Kamieniem w auto z Kaliningradu. Prezydent Adamowicz: - Gdańsk tego nie toleruje, Rosjanie są mile widziani

Do incydentu doszło w ostatnią sobotę: z okna kamienicy przy ul. Powroźniczej posypały się kamienie na auto należące do turystów z obwodu kaliningradzkiego. Rosyjskie media opisały całą sytuację jako przejaw polskiego nacjonalizmu i rusofobii. Prezydent Gdańska zaprosił poszkodowaną rosyjską rodzinę na wizytę w Urzędzie Miejskim - spotkanie ma odbyć się dzisiaj, w piątek 19 stycznia.
19.01.2018
Więcej artykułów poświęconych Gdańskowi znajdziesz na stronie głównej gdansk.pl

 

Właściciele auta straty z powodu wybitej szyby oszacowała na 500 zł

 

- Gdańsk jest i pozostanie miastem przyjaznym i otwartym na obcokrajowców, niezależnie od przykrych incydentów - mówi prezydent Paweł Adamowicz. - A goście z obwodu kaliningradzkiego są dla nas szczególnie cenni i mile widziani. Odwiedzają nasze sklepy, restauracje czy hotele, w dużej liczbie korzystają z lotniska czy naszych terminali promowych, zwiedzają muzea.
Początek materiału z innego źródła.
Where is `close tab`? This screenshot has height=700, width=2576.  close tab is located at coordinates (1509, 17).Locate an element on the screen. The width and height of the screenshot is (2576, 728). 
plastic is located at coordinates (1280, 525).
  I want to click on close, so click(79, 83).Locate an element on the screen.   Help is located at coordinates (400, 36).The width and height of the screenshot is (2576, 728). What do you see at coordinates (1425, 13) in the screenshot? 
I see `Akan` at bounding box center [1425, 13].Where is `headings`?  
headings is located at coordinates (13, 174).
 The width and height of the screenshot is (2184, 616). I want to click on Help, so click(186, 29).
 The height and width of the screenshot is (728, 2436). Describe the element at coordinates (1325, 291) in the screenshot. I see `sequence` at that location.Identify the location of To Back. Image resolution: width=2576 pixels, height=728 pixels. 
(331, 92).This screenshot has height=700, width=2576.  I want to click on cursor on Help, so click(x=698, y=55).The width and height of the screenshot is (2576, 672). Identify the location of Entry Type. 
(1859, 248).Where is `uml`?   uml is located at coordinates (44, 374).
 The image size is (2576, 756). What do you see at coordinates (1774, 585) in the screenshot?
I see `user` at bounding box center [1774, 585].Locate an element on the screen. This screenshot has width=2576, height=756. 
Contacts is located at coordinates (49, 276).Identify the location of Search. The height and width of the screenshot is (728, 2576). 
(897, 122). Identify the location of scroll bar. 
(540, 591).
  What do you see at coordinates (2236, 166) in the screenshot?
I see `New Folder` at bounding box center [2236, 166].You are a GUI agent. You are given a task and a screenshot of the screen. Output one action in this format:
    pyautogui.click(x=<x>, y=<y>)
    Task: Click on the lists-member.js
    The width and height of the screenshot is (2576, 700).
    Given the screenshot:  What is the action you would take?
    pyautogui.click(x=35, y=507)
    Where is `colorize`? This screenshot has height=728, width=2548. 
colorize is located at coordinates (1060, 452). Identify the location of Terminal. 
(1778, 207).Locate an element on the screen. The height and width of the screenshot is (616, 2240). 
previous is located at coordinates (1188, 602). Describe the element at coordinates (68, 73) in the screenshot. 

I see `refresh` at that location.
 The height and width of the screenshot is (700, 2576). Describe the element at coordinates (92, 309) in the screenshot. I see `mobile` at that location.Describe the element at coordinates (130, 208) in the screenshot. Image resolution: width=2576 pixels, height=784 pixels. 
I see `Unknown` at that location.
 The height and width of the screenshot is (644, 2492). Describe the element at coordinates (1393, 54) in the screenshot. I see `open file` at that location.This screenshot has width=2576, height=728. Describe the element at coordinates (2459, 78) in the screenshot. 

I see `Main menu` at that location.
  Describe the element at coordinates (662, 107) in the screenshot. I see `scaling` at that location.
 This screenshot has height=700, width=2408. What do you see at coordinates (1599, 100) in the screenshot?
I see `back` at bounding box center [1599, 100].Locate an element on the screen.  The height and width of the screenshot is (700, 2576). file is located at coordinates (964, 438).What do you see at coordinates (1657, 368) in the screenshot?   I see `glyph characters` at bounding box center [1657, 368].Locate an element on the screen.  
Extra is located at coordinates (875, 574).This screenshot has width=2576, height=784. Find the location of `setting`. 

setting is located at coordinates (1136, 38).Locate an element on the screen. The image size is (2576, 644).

Sytuacja do której doszło w sobotę, 13 stycznia, była tym bardziej groźna, że ucierpieć mogło 4-letnie dziecko. Goście z obwodu kaliningradzkiego przyjechali spędzić w Gdańsku weekend. Jelena i Aleksandr Biereżni z 4-letnią wnuczką wynajęli prywatną kwaterę w kamienicy przy ul. Powroźniczej. W sobotę ok. godz.10 chcieli ruszyć autem do sopockiego aquaparku. Aleksandr rozgrzewał silnik samochodu zaparkowanego przy chodniku na ulicy, wnuczka z babcią tymczasem karmiły gołębie. Po chwili babcia usadowiła dziecko w foteliku na tylnym siedzeniu i wówczas z okna na drugim piętrze posypały się kamienie, rozbite zostało tylne okno auta. Roztrzęsione małżeństwo Biereżnych wezwało policję przy pomocy obsługi znajdującego się tuż obok hotelu Radison. Policja przybyła na miejsce po 20 minutach, ale - jak wynika z relacji poszkodowanych - dwójka funkcjonariuszy nie interesowała się zbytnio samym incydentem i łapaniem sprawców, skupiono się natomiast na… badaniu legalności pobytu gości z obwodu kaliningradzkiego  w Gdańsku. Trwało to blisko godzinę. W tym czasie dwaj młodzi mężczyźni wyszli z kamienicy, przy której było zaparkowane auto i spokojnie oddalili się. Babcia dziewczynki utrzymuje, że byli podobni do sprawców ataku, których zauważyła w oknie, gdy na samochód posypały się kamienie.

 

Fotelik obsypany szkłem rozbitej szyby, w którą trafił kamień. Jakie szczęście, że nie ucierpiała 4-letnia dziewczynka, ani babcia, która przy niej była

 

Córka Jeleny - Jekatierina (matka 4-latniej dziewczynki) - opisała cały incydent na swoim Facebooku. Na podstawie relacji matki stwierdziła m.in., że jedynie obsługa Hotelu Radison zachowała się życzliwie i na poziomie. Błyskawicznie temat podchwyciła część rosyjskich portali internetowych. Zajście interpretowano jako atak polskich nacjonalistów, na których niczym czerwona płachta na byka podziałać miała rosyjska rejestracja samochodu: z trójkolorowym symbolem rosyjskiej flagi, literami RUS i numerem 39, którym oznaczony jest obwód kaliningradzki.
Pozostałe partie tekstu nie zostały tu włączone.